Start of Block

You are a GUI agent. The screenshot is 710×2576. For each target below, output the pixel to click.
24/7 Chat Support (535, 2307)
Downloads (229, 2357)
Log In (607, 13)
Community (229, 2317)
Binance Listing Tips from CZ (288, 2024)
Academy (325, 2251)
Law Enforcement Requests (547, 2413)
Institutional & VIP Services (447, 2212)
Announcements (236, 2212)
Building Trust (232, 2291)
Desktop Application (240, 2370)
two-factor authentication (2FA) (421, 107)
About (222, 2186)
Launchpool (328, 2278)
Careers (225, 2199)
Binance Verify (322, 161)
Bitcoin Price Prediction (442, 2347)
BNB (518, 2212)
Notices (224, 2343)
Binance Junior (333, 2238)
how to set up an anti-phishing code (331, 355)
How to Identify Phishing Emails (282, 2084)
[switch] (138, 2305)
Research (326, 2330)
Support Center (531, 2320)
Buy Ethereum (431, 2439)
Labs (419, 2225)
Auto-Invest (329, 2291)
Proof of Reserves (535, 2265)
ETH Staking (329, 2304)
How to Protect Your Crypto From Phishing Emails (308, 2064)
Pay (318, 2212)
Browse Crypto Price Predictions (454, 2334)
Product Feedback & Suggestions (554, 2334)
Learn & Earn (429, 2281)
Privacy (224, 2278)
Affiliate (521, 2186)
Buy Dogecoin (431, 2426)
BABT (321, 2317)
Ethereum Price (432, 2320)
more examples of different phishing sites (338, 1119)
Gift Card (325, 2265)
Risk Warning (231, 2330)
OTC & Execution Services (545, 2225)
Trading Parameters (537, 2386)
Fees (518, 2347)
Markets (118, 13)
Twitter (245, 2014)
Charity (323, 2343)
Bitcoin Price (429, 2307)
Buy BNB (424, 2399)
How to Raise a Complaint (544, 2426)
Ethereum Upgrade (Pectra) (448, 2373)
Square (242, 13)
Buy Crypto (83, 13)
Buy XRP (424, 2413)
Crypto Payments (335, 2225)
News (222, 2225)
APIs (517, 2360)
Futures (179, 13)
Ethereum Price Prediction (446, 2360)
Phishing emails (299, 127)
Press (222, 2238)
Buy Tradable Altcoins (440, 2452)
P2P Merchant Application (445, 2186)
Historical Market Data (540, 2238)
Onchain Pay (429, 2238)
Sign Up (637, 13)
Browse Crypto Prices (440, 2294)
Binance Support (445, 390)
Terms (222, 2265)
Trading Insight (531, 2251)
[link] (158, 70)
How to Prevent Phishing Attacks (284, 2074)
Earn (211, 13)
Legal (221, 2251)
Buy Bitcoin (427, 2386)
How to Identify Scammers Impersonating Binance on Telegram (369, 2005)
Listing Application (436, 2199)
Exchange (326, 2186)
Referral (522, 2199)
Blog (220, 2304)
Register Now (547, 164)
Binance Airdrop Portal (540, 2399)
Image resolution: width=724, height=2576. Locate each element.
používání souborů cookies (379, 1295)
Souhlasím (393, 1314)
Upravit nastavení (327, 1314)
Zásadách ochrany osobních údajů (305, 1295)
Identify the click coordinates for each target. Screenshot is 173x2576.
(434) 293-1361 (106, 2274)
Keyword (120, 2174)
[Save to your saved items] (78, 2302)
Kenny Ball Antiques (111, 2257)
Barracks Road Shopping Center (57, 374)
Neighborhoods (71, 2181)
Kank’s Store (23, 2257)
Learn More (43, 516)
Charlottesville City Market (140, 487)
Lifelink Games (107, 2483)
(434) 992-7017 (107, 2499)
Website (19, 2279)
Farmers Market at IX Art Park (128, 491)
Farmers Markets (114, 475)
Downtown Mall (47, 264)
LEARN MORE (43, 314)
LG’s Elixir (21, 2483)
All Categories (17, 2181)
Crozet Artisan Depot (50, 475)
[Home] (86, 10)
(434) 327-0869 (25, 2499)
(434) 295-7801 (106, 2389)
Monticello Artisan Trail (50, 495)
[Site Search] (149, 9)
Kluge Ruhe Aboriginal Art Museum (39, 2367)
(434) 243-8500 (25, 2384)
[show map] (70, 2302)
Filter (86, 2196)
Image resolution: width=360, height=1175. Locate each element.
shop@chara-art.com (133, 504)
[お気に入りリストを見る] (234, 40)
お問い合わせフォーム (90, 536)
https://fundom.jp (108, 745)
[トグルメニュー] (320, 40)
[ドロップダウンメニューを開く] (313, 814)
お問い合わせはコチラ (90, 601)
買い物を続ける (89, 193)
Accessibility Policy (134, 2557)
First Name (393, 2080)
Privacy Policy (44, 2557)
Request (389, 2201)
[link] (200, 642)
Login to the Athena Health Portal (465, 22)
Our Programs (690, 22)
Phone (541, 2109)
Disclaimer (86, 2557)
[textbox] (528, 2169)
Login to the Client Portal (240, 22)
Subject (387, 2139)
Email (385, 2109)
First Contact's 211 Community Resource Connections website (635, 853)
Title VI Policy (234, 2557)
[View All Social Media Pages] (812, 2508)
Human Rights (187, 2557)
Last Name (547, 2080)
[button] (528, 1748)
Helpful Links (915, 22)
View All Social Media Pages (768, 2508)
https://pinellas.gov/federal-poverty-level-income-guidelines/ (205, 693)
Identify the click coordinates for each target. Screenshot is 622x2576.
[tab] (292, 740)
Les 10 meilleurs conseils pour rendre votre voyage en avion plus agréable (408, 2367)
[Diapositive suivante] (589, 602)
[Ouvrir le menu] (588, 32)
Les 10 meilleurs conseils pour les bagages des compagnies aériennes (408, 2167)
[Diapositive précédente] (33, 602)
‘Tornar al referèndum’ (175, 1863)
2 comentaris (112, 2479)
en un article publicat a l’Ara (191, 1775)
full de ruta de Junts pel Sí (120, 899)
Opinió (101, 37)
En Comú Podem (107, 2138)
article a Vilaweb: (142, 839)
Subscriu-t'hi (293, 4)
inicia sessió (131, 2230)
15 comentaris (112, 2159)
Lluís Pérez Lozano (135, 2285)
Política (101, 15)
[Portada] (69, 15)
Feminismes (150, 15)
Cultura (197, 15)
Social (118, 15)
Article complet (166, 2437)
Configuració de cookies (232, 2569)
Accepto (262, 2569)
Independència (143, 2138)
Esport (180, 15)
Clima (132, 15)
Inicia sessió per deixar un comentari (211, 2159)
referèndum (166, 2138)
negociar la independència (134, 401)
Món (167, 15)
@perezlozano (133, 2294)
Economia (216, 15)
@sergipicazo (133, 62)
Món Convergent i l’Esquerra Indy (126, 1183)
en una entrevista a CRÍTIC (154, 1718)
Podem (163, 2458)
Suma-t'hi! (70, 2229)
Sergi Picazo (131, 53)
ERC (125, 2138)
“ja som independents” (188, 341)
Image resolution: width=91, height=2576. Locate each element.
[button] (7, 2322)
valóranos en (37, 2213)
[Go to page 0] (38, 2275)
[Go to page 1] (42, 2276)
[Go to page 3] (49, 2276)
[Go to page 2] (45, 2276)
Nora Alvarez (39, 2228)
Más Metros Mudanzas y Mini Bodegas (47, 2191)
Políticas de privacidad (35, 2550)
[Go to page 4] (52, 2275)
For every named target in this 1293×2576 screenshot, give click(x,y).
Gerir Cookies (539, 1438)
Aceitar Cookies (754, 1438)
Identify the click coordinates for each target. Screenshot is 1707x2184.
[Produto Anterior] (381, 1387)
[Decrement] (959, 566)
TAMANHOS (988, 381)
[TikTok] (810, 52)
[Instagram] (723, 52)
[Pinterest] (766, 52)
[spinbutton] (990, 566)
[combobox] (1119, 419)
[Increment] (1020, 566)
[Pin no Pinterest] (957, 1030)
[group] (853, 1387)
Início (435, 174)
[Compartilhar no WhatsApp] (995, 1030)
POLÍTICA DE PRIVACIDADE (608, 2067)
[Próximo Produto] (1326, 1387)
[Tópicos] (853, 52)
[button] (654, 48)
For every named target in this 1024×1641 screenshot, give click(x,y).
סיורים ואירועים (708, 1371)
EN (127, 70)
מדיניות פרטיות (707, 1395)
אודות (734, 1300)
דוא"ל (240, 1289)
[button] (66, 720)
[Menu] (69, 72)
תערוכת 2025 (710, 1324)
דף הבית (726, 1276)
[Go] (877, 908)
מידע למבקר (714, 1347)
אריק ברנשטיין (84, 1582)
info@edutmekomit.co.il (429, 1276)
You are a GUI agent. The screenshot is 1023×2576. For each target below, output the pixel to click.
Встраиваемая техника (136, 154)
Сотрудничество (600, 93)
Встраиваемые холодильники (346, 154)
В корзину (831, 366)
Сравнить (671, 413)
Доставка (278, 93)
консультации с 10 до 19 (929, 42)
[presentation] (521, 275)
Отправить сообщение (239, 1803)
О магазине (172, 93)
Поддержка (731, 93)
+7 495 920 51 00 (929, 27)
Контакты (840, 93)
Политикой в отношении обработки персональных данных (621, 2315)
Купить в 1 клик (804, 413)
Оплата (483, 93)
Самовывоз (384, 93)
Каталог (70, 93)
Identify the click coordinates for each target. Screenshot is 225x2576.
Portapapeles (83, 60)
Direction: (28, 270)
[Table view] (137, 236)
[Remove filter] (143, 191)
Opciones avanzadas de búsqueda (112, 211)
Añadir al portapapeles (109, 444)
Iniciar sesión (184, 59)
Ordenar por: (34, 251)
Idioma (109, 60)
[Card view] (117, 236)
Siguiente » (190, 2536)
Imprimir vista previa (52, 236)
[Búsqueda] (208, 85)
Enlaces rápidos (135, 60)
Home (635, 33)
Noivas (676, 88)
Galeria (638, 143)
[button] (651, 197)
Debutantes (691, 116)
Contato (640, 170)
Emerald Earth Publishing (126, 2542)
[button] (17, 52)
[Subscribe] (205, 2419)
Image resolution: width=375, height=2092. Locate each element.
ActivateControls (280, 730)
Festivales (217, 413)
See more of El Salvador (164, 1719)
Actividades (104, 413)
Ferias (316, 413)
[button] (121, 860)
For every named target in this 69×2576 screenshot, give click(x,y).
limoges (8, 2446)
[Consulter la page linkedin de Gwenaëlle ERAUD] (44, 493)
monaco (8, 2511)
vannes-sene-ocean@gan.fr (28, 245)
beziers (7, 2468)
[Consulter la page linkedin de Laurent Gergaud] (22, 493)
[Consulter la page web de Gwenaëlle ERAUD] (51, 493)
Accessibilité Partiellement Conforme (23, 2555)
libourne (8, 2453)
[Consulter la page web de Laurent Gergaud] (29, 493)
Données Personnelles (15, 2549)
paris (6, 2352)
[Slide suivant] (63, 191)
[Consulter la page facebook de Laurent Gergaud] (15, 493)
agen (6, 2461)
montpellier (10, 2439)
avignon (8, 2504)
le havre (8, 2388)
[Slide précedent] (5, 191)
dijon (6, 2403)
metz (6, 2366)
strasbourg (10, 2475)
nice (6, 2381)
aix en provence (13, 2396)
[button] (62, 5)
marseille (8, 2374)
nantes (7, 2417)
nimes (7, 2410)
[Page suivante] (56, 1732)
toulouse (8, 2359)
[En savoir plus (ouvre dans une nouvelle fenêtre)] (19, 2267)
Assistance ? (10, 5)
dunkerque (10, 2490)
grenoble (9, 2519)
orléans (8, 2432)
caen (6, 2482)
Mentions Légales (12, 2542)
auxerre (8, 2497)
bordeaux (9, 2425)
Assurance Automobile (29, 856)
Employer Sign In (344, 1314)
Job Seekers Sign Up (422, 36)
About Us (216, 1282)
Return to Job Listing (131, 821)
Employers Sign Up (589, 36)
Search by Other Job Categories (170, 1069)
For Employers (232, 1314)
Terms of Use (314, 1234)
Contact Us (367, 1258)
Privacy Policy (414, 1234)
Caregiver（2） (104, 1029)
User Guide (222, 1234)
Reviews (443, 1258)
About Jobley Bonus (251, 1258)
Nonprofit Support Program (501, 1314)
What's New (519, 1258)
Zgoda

End of Block

[Exercise objective]: As listed above, the lines from the line with "Launchpool (328, 2278)" to the line with "BABT (321, 2317)" are to be echoed exactly, with both ends included and nothing added.

[Answer area]:
Launchpool (328, 2278)
Careers (225, 2199)
Binance Verify (322, 161)
Bitcoin Price Prediction (442, 2347)
BNB (518, 2212)
Notices (224, 2343)
Binance Junior (333, 2238)
how to set up an anti-phishing code (331, 355)
How to Identify Phishing Emails (282, 2084)
[switch] (138, 2305)
Research (326, 2330)
Support Center (531, 2320)
Buy Ethereum (431, 2439)
Labs (419, 2225)
Auto-Invest (329, 2291)
Proof of Reserves (535, 2265)
ETH Staking (329, 2304)
How to Protect Your Crypto From Phishing Emails (308, 2064)
Pay (318, 2212)
Browse Crypto Price Predictions (454, 2334)
Product Feedback & Suggestions (554, 2334)
Learn & Earn (429, 2281)
Privacy (224, 2278)
Affiliate (521, 2186)
Buy Dogecoin (431, 2426)
BABT (321, 2317)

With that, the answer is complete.